1-1/2 Watts?


A friend came over yesterday and brought a beautiful boutique 45 tube amp with only 1-1/2 watts, which was really built for 100+DB speakers. We hooked it up to my Audio Note AN-Ks, which are rated at 90 DB, just to see what would happen. I have a 1 Bedroom and sit about 8’ from the speakers, which are on the long wall and not in corners. I have to say, the amp drove the speakers much better than we both expected, even on tracks with a lot of bass like Eryika Badu. Not very loud, of course, but adequate for apartment listening.
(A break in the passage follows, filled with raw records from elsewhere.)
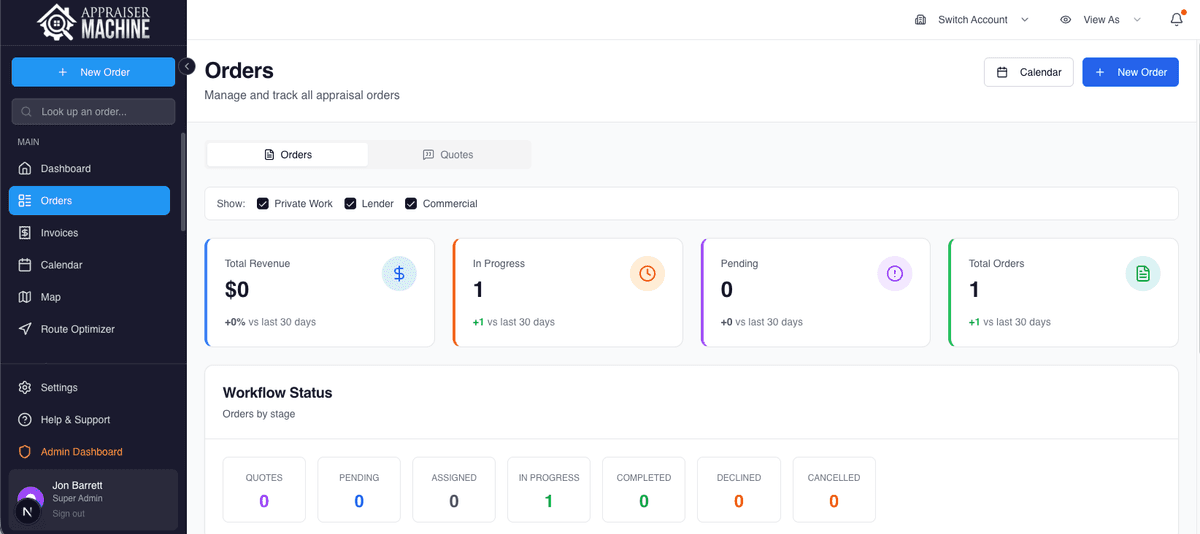Screen dimensions: 1200x534
Task: Expand the Switch Account dropdown
Action: 972,20
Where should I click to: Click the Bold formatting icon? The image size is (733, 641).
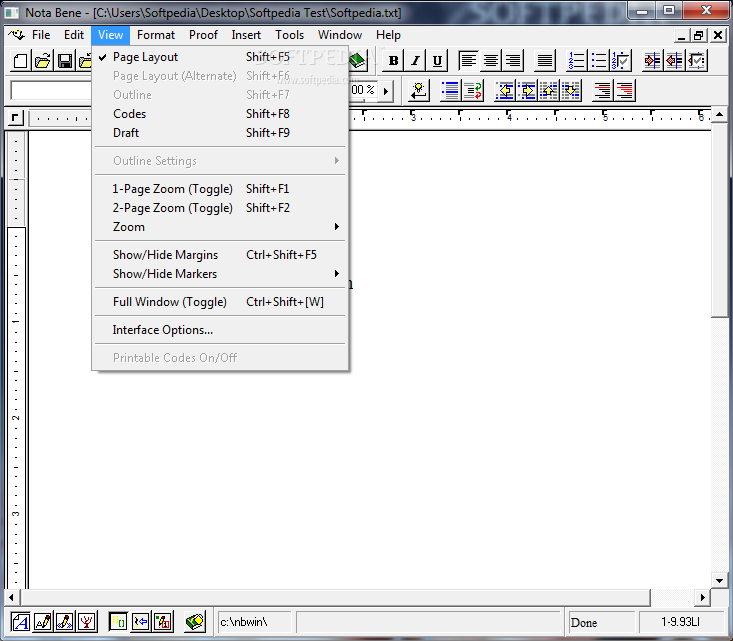[394, 61]
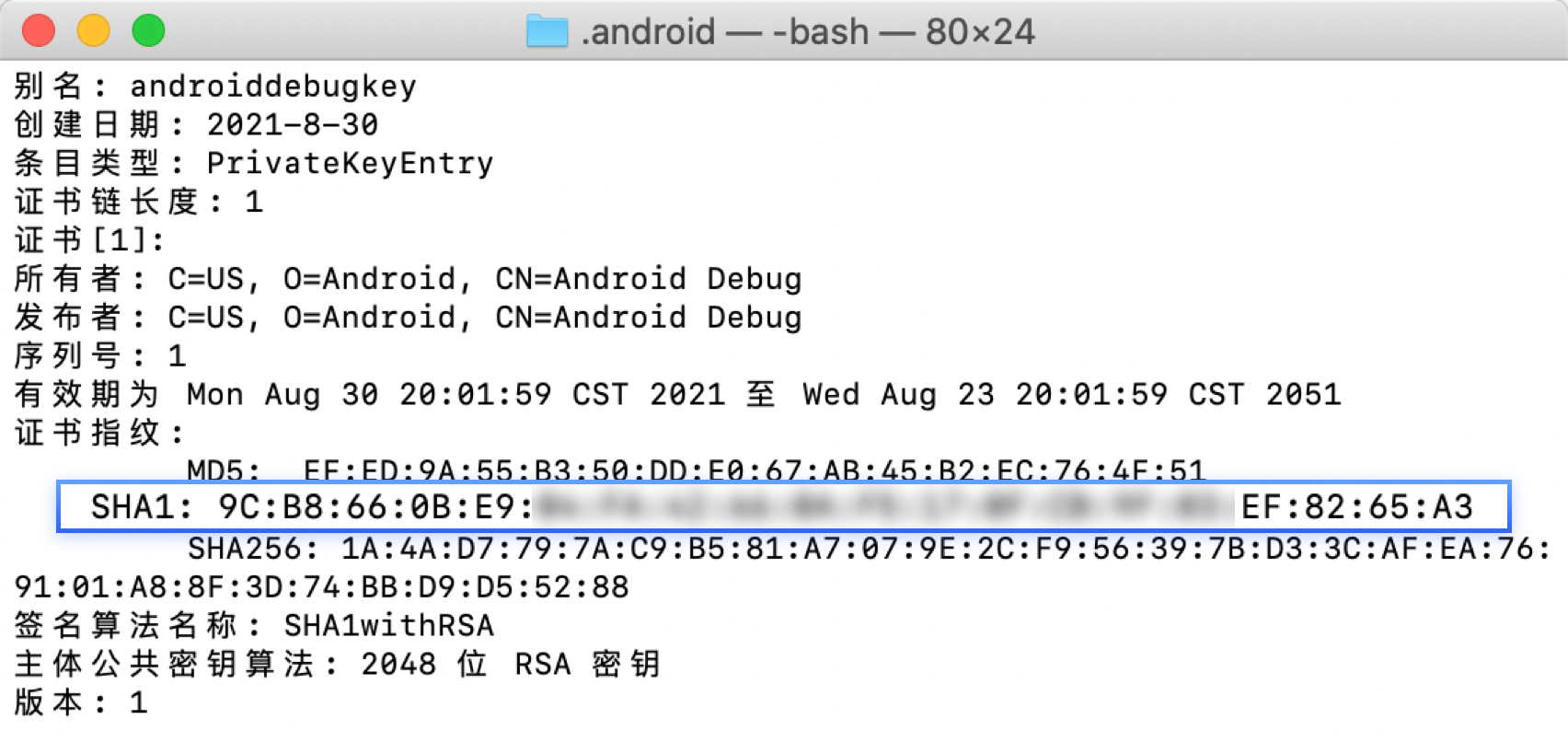
Task: Click the window title '.android — -bash — 80×24'
Action: point(808,32)
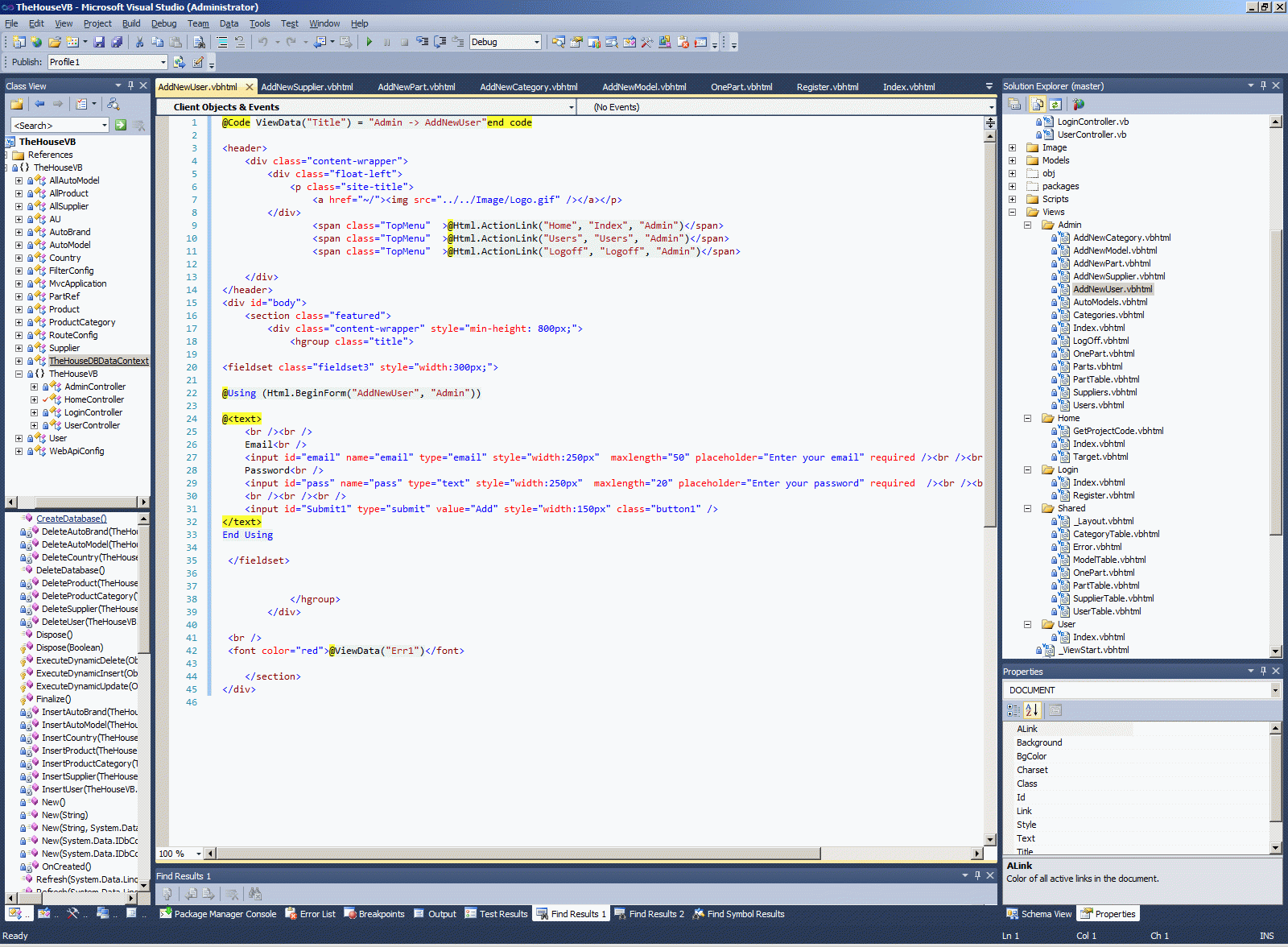
Task: Toggle auto-hide pin on Class View panel
Action: [130, 85]
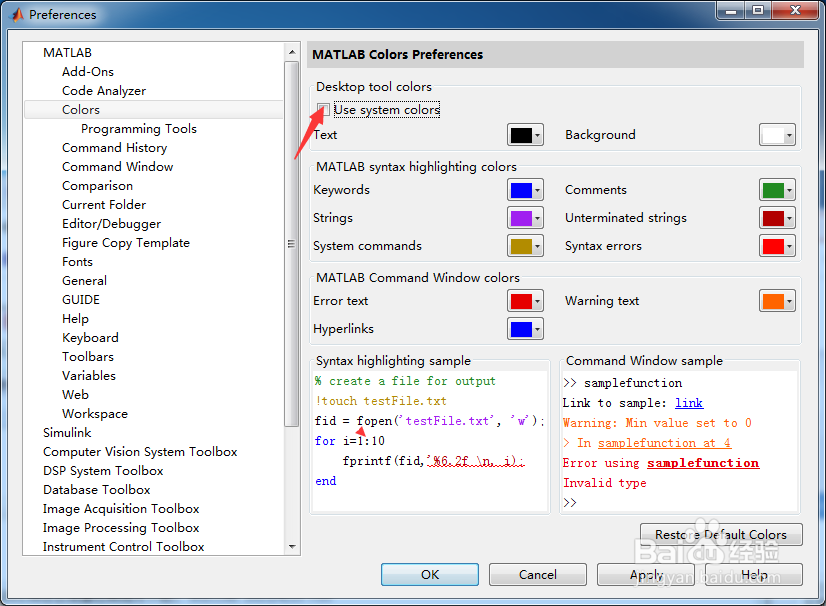
Task: Open the Text color dropdown
Action: 525,135
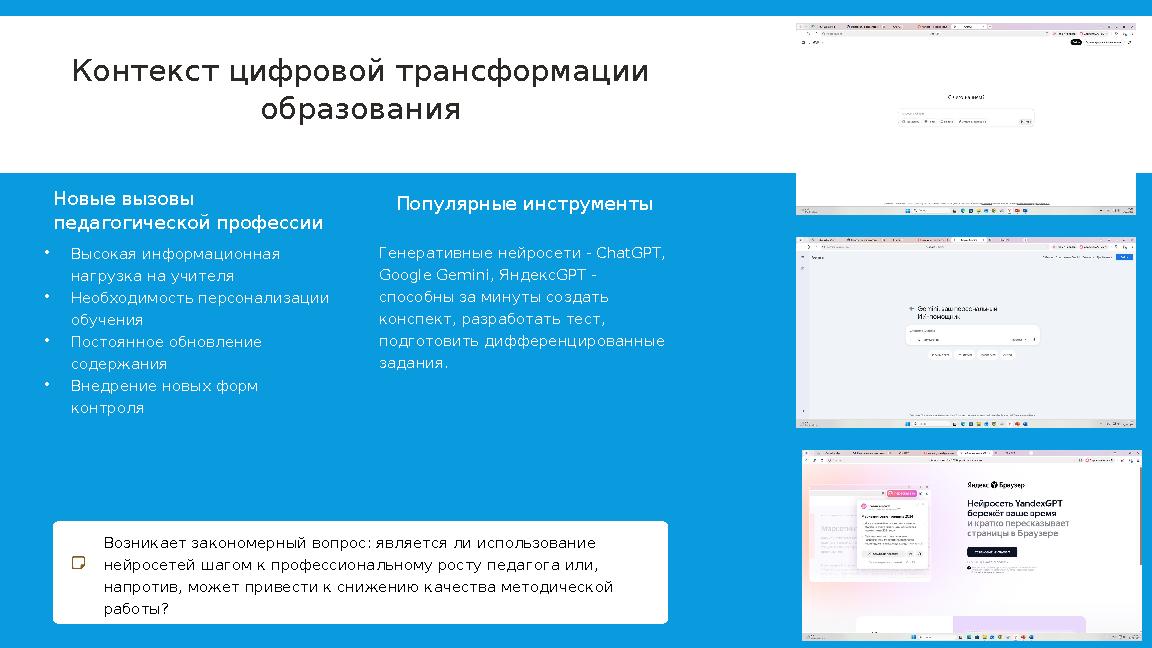Click the send arrow in the ChatGPT prompt box

[1025, 121]
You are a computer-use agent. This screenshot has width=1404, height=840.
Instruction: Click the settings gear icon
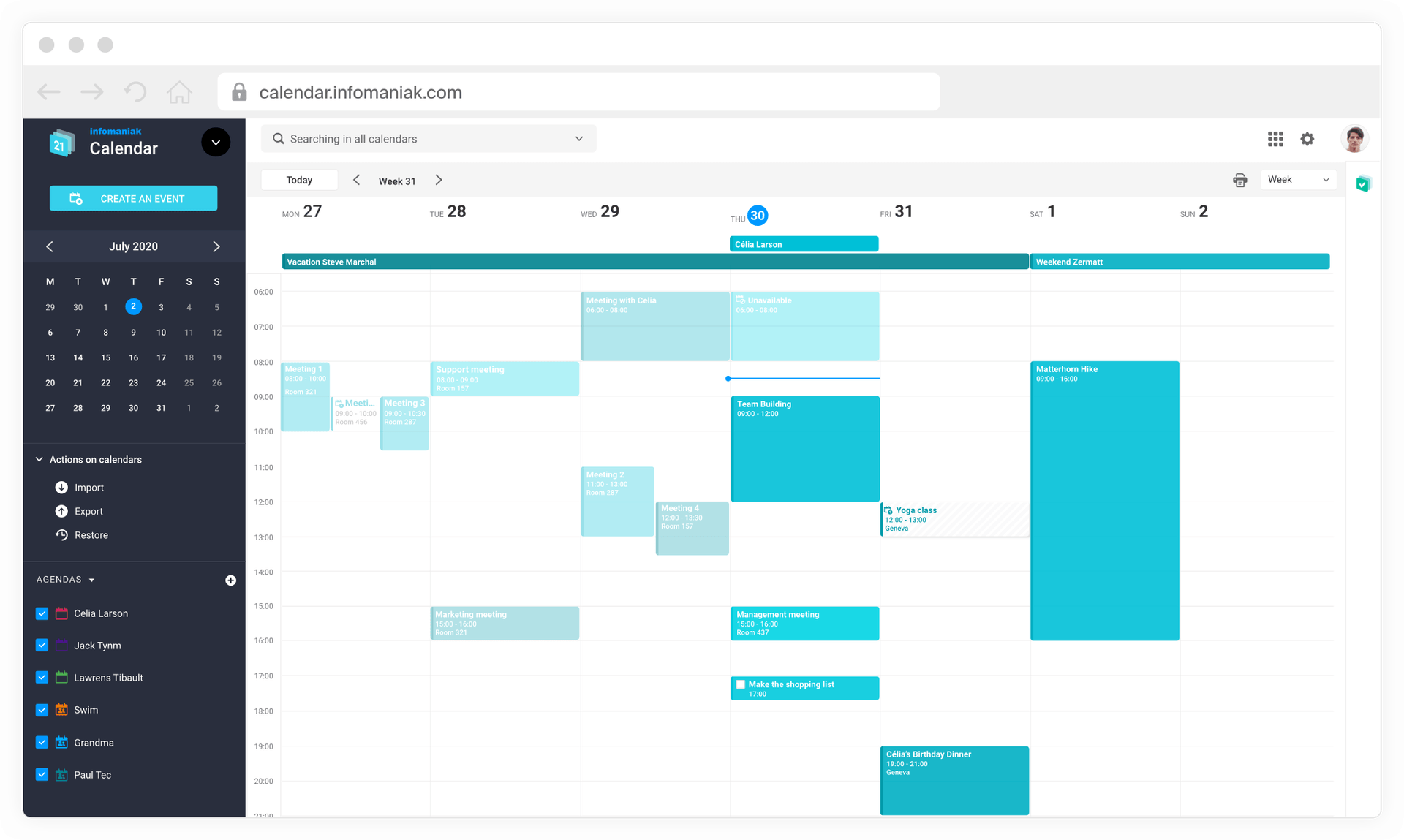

I wouldn’t say it was a perfect match, but the results surprised us both.  It was an interesting experience. 

chayro

@devinplombier Thanks!  Interesting that they mention that it is similar to a tube in design and sound.

Using a triode lab 45 Pset amp at 4.5 wpc driving Joseph Crowe Horns -beautiful room filling sound at 65% volume. No more watts needed. Better across the board than my Sunfire 200wpc amp - until you average 95+ decibels (which I just don’t do)

I run an amplifier that makes 5 Watts/channel, is class A and push-pull (so it has about 4.5x more usable power than SETs of the same power) in my bedroom system. 

I run a set of Fritz Carbon 6’s with it. I have a sub, but the main speakers and amp are running full range. The speakers are rated 87dB. I’ve yet to run the amp out of gas.

First Watt Sit-4 with Volti Audio Lucera speakers, pure heaven!!! I have a tube buried in the back yard from a terrible tube amp experience…

Being fairly new to tube amps and getting back into audio after 40 years, I was just about to post on this topic.  I picked up a Jolida Fusion 3502S (50 WPC) to go along with the Polk RTi12 (90 dB sensitivity) speakers I had for a few months.
Anyway, I was pleased at the warm tube sound until I came across a few songs with sudden peaks. And it falls flat on it's face for a few milliseconds.
So what do I do now? Get a new tube amp, go back to solid state, or switch to more sensitive speakers?